[[ PROVIDED MATERIAL, beginning ]]

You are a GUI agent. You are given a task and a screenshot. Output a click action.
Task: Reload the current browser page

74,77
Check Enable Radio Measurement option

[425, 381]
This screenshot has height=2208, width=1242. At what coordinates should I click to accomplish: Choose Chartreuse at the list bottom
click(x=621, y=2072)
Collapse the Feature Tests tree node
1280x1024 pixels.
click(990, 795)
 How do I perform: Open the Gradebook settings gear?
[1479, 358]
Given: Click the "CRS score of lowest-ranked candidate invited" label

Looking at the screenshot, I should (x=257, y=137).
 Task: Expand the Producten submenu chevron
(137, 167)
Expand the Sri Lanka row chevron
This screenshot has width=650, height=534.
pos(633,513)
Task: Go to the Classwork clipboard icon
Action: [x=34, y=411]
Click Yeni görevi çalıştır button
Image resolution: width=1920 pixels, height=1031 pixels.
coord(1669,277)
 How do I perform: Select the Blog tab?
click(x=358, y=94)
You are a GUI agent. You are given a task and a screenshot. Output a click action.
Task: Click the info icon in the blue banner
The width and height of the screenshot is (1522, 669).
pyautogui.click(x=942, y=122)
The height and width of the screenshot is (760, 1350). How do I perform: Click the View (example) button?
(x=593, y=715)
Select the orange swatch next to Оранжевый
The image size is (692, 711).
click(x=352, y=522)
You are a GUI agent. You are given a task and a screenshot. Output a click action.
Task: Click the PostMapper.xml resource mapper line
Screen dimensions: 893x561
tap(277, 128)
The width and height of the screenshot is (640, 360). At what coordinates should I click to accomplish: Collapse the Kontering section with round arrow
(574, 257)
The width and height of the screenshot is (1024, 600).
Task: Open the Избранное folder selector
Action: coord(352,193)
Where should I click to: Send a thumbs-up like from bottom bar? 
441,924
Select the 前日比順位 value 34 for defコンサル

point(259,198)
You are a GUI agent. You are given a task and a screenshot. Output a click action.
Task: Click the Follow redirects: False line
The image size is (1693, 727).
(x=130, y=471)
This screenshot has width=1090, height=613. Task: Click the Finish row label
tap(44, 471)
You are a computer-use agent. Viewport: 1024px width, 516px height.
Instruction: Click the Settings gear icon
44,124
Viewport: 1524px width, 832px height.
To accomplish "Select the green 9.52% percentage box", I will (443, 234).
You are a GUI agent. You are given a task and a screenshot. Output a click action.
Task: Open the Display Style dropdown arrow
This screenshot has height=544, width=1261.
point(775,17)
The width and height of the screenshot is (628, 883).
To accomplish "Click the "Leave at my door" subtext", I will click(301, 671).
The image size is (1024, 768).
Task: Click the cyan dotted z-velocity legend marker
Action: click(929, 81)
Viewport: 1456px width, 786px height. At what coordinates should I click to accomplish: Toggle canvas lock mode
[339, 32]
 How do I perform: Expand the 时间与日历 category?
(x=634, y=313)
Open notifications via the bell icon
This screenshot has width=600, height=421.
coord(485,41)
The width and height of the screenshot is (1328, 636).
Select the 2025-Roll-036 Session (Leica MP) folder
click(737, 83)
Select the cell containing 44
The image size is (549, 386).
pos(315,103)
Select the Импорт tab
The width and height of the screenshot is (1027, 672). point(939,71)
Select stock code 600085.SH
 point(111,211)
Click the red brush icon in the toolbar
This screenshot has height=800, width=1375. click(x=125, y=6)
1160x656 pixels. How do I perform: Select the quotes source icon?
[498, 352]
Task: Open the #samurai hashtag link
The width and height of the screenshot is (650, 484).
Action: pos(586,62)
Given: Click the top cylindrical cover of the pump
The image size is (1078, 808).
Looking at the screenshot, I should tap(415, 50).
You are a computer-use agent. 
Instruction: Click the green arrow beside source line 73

[[ PROVIDED MATERIAL, end ]]

Please transcribe each entry exactly, keeping every word as it is.

WRITTEN REPLY
You are a GUI agent. You are given a task and a screenshot. Output a click action.
Task: Reload the current browser page

74,77
Check Enable Radio Measurement option

[425, 381]
This screenshot has height=2208, width=1242. At what coordinates should I click to accomplish: Choose Chartreuse at the list bottom
click(x=621, y=2072)
Collapse the Feature Tests tree node
1280x1024 pixels.
click(990, 795)
 How do I perform: Open the Gradebook settings gear?
[1479, 358]
Given: Click the "CRS score of lowest-ranked candidate invited" label

Looking at the screenshot, I should (x=257, y=137).
 Task: Expand the Producten submenu chevron
(137, 167)
Expand the Sri Lanka row chevron
This screenshot has width=650, height=534.
pos(633,513)
Task: Go to the Classwork clipboard icon
Action: [x=34, y=411]
Click Yeni görevi çalıştır button
Image resolution: width=1920 pixels, height=1031 pixels.
coord(1669,277)
 How do I perform: Select the Blog tab?
click(x=358, y=94)
You are a GUI agent. You are given a task and a screenshot. Output a click action.
Task: Click the info icon in the blue banner
The width and height of the screenshot is (1522, 669).
pyautogui.click(x=942, y=122)
The height and width of the screenshot is (760, 1350). How do I perform: Click the View (example) button?
(x=593, y=715)
Select the orange swatch next to Оранжевый
The image size is (692, 711).
click(x=352, y=522)
You are a GUI agent. You are given a task and a screenshot. Output a click action.
Task: Click the PostMapper.xml resource mapper line
Screen dimensions: 893x561
tap(277, 128)
The width and height of the screenshot is (640, 360). At what coordinates should I click to accomplish: Collapse the Kontering section with round arrow
(574, 257)
The width and height of the screenshot is (1024, 600).
Task: Open the Избранное folder selector
Action: coord(352,193)
Where should I click to: Send a thumbs-up like from bottom bar? 
441,924
Select the 前日比順位 value 34 for defコンサル

point(259,198)
You are a GUI agent. You are given a task and a screenshot. Output a click action.
Task: Click the Follow redirects: False line
The image size is (1693, 727).
(x=130, y=471)
This screenshot has width=1090, height=613. Task: Click the Finish row label
tap(44, 471)
You are a computer-use agent. Viewport: 1024px width, 516px height.
Instruction: Click the Settings gear icon
44,124
Viewport: 1524px width, 832px height.
To accomplish "Select the green 9.52% percentage box", I will (443, 234).
You are a GUI agent. You are given a task and a screenshot. Output a click action.
Task: Open the Display Style dropdown arrow
This screenshot has height=544, width=1261.
point(775,17)
The width and height of the screenshot is (628, 883).
To accomplish "Click the "Leave at my door" subtext", I will click(301, 671).
The image size is (1024, 768).
Task: Click the cyan dotted z-velocity legend marker
Action: click(929, 81)
Viewport: 1456px width, 786px height. At what coordinates should I click to accomplish: Toggle canvas lock mode
[339, 32]
 How do I perform: Expand the 时间与日历 category?
(x=634, y=313)
Open notifications via the bell icon
This screenshot has width=600, height=421.
coord(485,41)
The width and height of the screenshot is (1328, 636).
Select the 2025-Roll-036 Session (Leica MP) folder
click(737, 83)
Select the cell containing 44
The image size is (549, 386).
pos(315,103)
Select the Импорт tab
The width and height of the screenshot is (1027, 672). point(939,71)
Select stock code 600085.SH
 point(111,211)
Click the red brush icon in the toolbar
This screenshot has height=800, width=1375. click(x=125, y=6)
1160x656 pixels. How do I perform: Select the quotes source icon?
[498, 352]
Task: Open the #samurai hashtag link
The width and height of the screenshot is (650, 484).
Action: pos(586,62)
Given: Click the top cylindrical cover of the pump
The image size is (1078, 808).
Looking at the screenshot, I should tap(415, 50).
You are a computer-use agent. 
Instruction: Click the green arrow beside source line 73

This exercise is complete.